A series of strikes last summer won some gains on pay and helped build organisation. This year rig workers plan to really hammer the bosses.

An overtime ban is spreading across the oil fields. Over 20 installations are affected so far, involving 4000 workers, union and non-union alike. The overtime ban is set to escalate into a series of strikes.

The rig workers are fighting to cut the terrible long hours they are forced to work. At present they are expected to work 15 hour shifts and compulsory overtime.

The total for rig workers often goes above 3000 hours a year. Onshore industrial workers do an average of 1840 hours per year.

The TGWU and the National Union of Seamen are demanding:

  • Restriction of the basic hours of daily work to 12.
  • Time and a half for all hours worked after 12 and for public holidays.

Safety is another key issue. Despite the tragic death of 167 workers in the Piper Alpha disaster in 1988, little has changed in the North Sea. The unions are demanding health and safety committees, with elected health and safety reps at all drilling units.

Another element in the rig workers' campaign is a push for decent wages to compensate for the isolation and privations of life on the rigs.

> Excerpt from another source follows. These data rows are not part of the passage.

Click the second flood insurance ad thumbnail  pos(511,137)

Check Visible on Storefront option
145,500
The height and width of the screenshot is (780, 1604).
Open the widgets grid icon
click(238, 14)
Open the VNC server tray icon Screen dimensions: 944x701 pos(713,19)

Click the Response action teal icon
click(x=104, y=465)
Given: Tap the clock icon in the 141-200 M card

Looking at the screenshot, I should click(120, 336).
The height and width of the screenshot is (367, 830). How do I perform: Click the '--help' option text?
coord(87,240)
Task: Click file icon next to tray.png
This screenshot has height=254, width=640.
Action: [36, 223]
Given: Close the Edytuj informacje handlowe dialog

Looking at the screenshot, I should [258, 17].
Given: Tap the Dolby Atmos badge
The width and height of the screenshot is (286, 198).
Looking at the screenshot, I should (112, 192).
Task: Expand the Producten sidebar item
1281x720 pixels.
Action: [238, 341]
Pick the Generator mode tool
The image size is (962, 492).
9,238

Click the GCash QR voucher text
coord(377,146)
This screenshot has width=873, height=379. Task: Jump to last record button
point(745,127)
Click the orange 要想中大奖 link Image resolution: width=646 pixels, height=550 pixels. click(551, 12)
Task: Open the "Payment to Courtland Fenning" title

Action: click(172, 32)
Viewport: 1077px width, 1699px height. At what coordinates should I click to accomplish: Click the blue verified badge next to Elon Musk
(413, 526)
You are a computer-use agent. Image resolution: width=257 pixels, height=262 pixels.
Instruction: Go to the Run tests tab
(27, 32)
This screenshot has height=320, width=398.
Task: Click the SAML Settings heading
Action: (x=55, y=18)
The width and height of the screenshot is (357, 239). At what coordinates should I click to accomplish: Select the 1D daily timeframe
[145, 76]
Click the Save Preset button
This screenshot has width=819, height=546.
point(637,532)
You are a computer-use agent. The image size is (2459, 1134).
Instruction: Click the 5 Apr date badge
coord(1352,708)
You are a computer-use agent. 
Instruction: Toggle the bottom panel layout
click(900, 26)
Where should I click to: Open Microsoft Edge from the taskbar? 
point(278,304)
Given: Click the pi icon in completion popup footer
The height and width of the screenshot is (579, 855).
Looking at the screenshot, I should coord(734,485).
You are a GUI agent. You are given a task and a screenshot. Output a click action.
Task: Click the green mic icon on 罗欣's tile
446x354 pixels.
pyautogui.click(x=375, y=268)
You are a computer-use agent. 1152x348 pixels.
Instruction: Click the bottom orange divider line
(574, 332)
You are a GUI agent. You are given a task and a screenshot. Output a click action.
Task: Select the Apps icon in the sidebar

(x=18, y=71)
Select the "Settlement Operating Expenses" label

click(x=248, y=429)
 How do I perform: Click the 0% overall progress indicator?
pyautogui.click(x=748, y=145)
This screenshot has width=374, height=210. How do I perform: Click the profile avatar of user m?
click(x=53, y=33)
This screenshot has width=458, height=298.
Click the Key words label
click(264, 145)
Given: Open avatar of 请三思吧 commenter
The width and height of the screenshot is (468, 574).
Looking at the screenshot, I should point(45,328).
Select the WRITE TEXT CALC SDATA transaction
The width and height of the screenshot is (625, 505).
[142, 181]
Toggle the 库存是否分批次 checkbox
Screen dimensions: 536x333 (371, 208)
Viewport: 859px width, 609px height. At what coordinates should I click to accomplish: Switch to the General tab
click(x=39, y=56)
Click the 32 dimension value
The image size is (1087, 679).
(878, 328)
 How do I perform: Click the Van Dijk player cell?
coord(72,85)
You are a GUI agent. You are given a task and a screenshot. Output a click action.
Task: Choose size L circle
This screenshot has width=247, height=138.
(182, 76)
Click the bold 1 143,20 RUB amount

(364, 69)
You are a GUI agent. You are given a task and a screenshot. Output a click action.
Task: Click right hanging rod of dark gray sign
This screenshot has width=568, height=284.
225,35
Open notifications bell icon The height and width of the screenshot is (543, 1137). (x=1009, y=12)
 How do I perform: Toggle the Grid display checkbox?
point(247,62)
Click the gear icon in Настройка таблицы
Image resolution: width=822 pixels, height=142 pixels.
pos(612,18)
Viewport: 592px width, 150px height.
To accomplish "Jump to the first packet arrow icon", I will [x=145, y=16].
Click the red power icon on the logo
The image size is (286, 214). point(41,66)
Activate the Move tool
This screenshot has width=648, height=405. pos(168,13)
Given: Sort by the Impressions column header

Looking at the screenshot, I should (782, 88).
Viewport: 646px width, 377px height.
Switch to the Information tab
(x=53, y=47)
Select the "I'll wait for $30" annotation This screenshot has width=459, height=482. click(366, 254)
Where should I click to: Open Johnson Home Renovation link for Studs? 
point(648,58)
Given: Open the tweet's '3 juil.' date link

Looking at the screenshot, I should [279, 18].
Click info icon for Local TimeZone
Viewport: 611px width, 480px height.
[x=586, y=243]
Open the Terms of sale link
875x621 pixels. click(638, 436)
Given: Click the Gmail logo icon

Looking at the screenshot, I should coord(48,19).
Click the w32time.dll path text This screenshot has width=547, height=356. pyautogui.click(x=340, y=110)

The backbone of the rig workers' campaign has been provided by the rank and file activists of the Liaison Committee.

The produce a newspaper, Blow Out, written by and for rig workers themselves. The paper helps keep workers informed of the committee's activities and to forge bonds of solidarity.

Union organisation, which was strongest among construction and engineering workers, has now spread to include most workers. Advances have been won in the catering sector, where an 18 per cent wage deal was won earlier this year.

The weakest spot on the union side is among the crews of the support vessels, where the National Union of Seamen was decimated as a consequence of the P&O strike in 1988.

Overall, though, the rig workers look to be in a strong position. The bosses look vulnerable and divided.

Clem Cook, chair of the oil contractors, has been quoted as saying that the oil companies will face a lot of trouble this summer unless there is an agreement with the liaison committee.

Now is the time to fight.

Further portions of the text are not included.